A Downing Street statement said the intention of such a definition was to “ensure that culprits will not be able to get away with being anti-Semitic because the term is ill-defined, or because different organizations or bodies have different interpretations of it”.
The IHRA’s definition reads: “Anti-Semitism is a certain perception of Jews, which may be expressed as hatred toward Jews. Rhetorical and physical manifestations of anti-Semitism are directed toward Jewish or non-Jewish individuals and/or their property, toward Jewish community institutions and religious facilities.”
More detailed guidance on this, released by the IHRA in May, said this could include criticisms which target Israel, if this was “conceived as a Jewish collectivity”, according to The Guardian.
“However, criticism of Israel similar to that levelled against any other country cannot be regarded as anti-Semitic,” the new definition adds.
The guidance says it could be considered anti-Semitic to accuse Jews of being more loyal to Israel or their religion than to their own nations, or to say the existence of Israel is intrinsically racist.
The move comes amid an alarming increase in anti-Semitic incidents in Britain in recent years.

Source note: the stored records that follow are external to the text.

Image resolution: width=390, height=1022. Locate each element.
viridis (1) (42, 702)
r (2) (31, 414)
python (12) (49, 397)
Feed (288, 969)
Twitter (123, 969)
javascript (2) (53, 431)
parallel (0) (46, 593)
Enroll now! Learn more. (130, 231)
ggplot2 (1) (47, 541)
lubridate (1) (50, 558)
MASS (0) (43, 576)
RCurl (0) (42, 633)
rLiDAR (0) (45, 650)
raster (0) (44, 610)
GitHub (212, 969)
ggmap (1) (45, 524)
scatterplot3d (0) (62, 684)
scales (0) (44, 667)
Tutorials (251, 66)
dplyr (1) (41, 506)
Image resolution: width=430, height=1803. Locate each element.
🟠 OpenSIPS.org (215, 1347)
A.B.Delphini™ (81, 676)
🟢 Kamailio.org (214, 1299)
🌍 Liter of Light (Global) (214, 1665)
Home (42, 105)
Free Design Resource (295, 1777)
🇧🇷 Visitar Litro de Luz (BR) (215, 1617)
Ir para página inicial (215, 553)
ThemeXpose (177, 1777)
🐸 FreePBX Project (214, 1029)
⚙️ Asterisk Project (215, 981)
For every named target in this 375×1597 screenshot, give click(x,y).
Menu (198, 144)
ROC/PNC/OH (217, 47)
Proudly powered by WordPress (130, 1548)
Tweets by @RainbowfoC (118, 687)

Recently released statistics found that there has been a 61 percent increase in anti-Semitic crime in Britain over the last year.

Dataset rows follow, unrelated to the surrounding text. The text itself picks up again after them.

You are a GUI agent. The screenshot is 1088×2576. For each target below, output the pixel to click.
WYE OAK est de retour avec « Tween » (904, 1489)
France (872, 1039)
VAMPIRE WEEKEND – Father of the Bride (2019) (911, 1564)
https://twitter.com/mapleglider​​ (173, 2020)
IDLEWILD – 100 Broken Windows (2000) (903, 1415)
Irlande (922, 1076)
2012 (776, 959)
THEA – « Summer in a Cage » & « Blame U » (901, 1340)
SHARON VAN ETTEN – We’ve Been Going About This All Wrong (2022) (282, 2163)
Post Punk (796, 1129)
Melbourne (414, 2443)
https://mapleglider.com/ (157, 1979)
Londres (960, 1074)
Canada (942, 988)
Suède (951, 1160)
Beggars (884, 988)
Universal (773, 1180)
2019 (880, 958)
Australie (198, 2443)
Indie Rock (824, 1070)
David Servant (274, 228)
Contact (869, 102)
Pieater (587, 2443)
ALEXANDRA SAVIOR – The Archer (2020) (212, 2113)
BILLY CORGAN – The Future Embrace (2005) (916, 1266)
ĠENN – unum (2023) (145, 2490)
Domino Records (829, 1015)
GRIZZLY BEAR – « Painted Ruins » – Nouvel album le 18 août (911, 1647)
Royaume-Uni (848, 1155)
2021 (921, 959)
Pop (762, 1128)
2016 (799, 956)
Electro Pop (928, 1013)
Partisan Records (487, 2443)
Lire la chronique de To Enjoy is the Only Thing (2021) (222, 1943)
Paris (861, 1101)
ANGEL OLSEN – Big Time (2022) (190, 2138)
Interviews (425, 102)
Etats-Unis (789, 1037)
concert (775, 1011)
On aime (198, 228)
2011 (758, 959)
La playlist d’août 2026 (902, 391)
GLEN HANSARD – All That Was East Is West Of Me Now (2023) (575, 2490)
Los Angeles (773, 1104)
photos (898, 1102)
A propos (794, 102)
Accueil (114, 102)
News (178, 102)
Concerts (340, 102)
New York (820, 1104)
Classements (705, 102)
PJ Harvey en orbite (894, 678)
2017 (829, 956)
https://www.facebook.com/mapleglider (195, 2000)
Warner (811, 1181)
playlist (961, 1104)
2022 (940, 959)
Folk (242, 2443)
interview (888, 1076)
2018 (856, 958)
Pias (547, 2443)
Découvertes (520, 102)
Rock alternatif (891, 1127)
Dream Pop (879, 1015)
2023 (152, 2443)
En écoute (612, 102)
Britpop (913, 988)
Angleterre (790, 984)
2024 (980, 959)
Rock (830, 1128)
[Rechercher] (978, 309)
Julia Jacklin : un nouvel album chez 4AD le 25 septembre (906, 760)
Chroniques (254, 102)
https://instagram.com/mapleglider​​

Two weeks ago, Britain’s Home Secretary Amber Rudd pledged to spend millions to provide guards for all Jewish schools, colleges, nurseries and synagogues.

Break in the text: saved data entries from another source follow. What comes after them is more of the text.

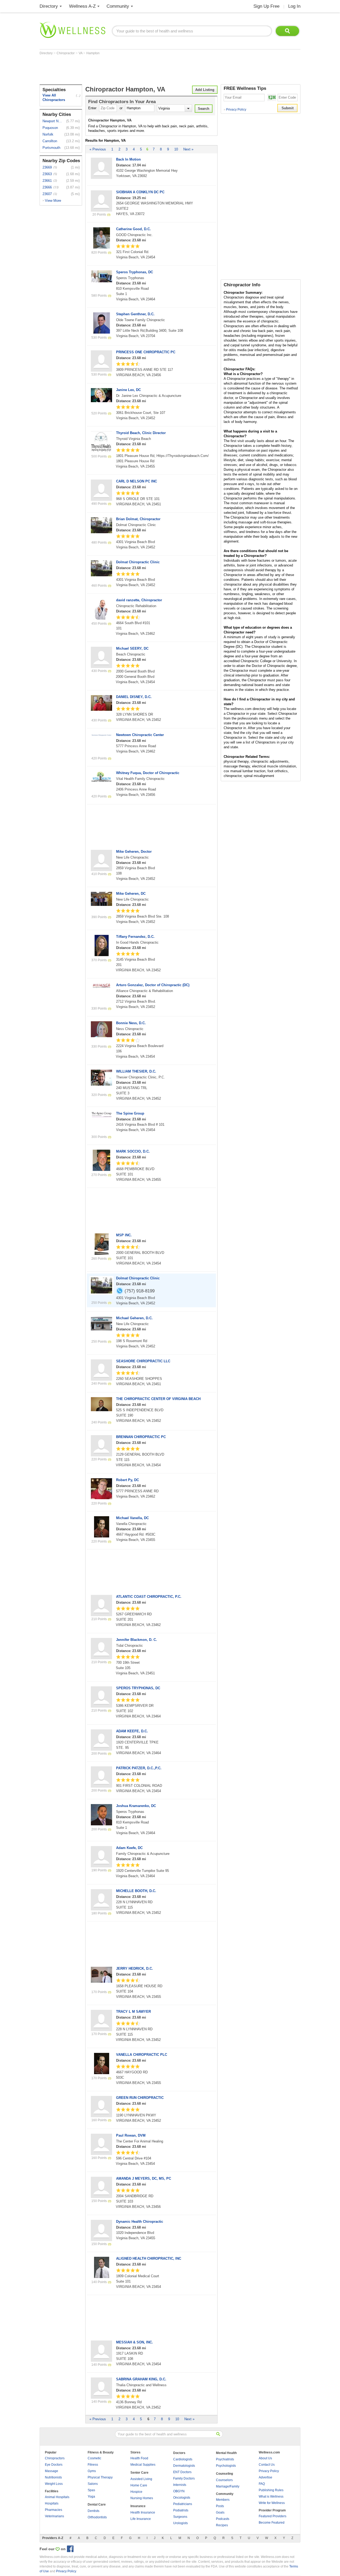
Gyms (92, 2471)
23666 (47, 187)
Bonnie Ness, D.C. (131, 1023)
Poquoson (50, 128)
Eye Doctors (53, 2464)
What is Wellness (271, 2496)
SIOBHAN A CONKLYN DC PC (140, 192)
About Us (265, 2458)
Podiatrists (180, 2510)
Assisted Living (141, 2479)
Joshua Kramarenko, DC (136, 1806)
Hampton (93, 53)
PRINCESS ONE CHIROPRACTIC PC (145, 352)
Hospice (136, 2492)
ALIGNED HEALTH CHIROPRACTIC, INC (148, 2258)
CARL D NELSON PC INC (136, 481)
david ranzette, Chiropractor (139, 600)
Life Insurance (140, 2519)
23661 (47, 181)
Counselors (224, 2480)
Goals (220, 2512)
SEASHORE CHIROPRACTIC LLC (143, 1361)
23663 (47, 174)
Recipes (222, 2525)
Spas (91, 2490)
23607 (47, 194)
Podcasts (222, 2519)
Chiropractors (55, 2458)
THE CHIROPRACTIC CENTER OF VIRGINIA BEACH (158, 1399)
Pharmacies (53, 2510)
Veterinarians (54, 2516)
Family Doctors (184, 2478)
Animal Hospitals (57, 2497)
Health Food (139, 2458)
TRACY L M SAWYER (133, 2012)
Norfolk (47, 134)
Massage (51, 2471)
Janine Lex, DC (128, 390)
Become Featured (271, 2522)
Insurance (138, 2506)
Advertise (265, 2477)
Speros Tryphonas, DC (134, 272)
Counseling (224, 2474)
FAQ (262, 2484)
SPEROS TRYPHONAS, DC (138, 1688)
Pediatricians (182, 2504)
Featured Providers (272, 2516)
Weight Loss (54, 2484)
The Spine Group (130, 1113)
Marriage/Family (227, 2486)
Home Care (138, 2485)
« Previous (98, 149)
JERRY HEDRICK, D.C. (134, 1968)
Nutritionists (53, 2477)
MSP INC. (124, 1235)
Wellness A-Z (82, 6)
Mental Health (226, 2453)
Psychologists (226, 2466)
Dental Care (97, 2504)
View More (53, 201)
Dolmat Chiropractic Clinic (138, 562)
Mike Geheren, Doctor (134, 852)
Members (223, 2500)
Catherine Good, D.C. (133, 229)
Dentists (93, 2511)
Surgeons (180, 2517)
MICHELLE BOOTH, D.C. (136, 1891)
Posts (220, 2506)
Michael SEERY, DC (132, 648)
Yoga (91, 2496)
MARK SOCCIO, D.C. (133, 1151)
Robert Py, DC (127, 1480)
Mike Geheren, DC (131, 894)
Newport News (52, 121)
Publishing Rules (271, 2490)
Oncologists (181, 2497)
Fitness (93, 2464)
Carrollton (49, 141)
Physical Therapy (100, 2477)
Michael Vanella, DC (132, 1518)
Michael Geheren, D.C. (134, 1318)
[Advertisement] (136, 70)
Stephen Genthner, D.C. (135, 314)
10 (176, 149)
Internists (179, 2485)
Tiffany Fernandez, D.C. (135, 937)
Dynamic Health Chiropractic (139, 2222)
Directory (49, 6)
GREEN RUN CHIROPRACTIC (140, 2098)
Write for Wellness (272, 2503)
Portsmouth (51, 148)
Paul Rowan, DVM (131, 2135)
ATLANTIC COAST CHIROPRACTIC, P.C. (148, 1597)
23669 (47, 167)
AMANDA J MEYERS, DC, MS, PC (143, 2178)
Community (118, 6)
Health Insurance (142, 2512)
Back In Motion (128, 159)
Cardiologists (182, 2459)
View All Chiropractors (53, 97)
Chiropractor (66, 53)
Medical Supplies (142, 2464)
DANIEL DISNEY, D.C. (134, 697)
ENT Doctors (182, 2472)
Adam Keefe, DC (129, 1848)
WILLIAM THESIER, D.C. (136, 1071)
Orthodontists (97, 2517)
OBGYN (179, 2491)
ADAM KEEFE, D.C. (132, 1731)
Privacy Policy (235, 109)
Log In (294, 6)
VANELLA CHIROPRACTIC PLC (141, 2055)
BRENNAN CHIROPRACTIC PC (141, 1437)
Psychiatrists (225, 2459)
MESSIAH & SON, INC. (134, 2342)
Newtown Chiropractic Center (140, 735)
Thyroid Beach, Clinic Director (141, 433)
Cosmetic (94, 2458)
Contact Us (267, 2464)
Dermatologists (184, 2466)
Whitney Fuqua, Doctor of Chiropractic (147, 773)
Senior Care (139, 2472)
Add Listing (204, 90)
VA (81, 53)
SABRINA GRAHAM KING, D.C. (141, 2379)
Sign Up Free (266, 6)
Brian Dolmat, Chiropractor (138, 519)
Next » (188, 149)
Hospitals (51, 2503)
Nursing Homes (141, 2498)
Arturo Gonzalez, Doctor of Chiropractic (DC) (152, 985)
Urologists (180, 2523)
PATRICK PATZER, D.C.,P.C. (139, 1768)
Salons (93, 2484)
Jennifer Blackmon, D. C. (136, 1640)
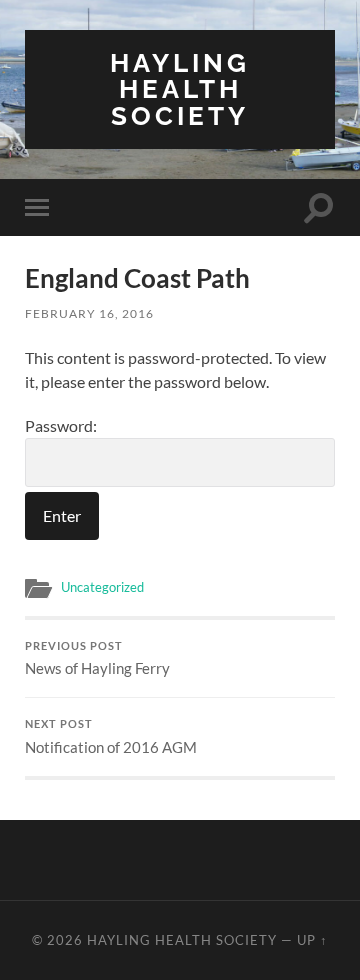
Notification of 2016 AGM (111, 737)
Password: (61, 425)
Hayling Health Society (180, 89)
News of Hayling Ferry (97, 659)
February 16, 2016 (89, 313)
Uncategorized (102, 587)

Concerns about criticism of Israel as a state potentially crossing into overt anti-Semitism has had particular recent resonance in British politics over recent months, with Labour leader Jeremy Corbyn commissioning a report into the issue in his party.
In recent months, Labour has been forced to suspend dozens of its members over anti-Semitic comments.
These include the vice-chair of the Corbyn-supporting group Momentum, Jackie Walker, who in October was removed from her post in the wake of remarks questioning the need for security at Jewish schools, and about Holocaust Memorial Day.
Also suspended was former London mayor Ken Livingstone, who had said Hitler had supported Zionism “before he went mad and ended up killing 6 million Jews”.
Corbyn, who was re-elected in September, has come under fire himself due to his calling Hamas and Hezbollah his “friends” and for outright refusing to condemn those two terrorist organizations despite being urged to do so by local Jewish groups.
He recently, however, took back those earlier comments.
A spokeswoman for Corbyn said he and Labour agreed with the IHRA’s definition of anti-Semitism.
“Jeremy Corbyn and the Labour party share the view that language or behavior that displays hatred towards Jews is anti-Semitism, and is as repugnant and unacceptable as any other form of racism,” she told The Guardian.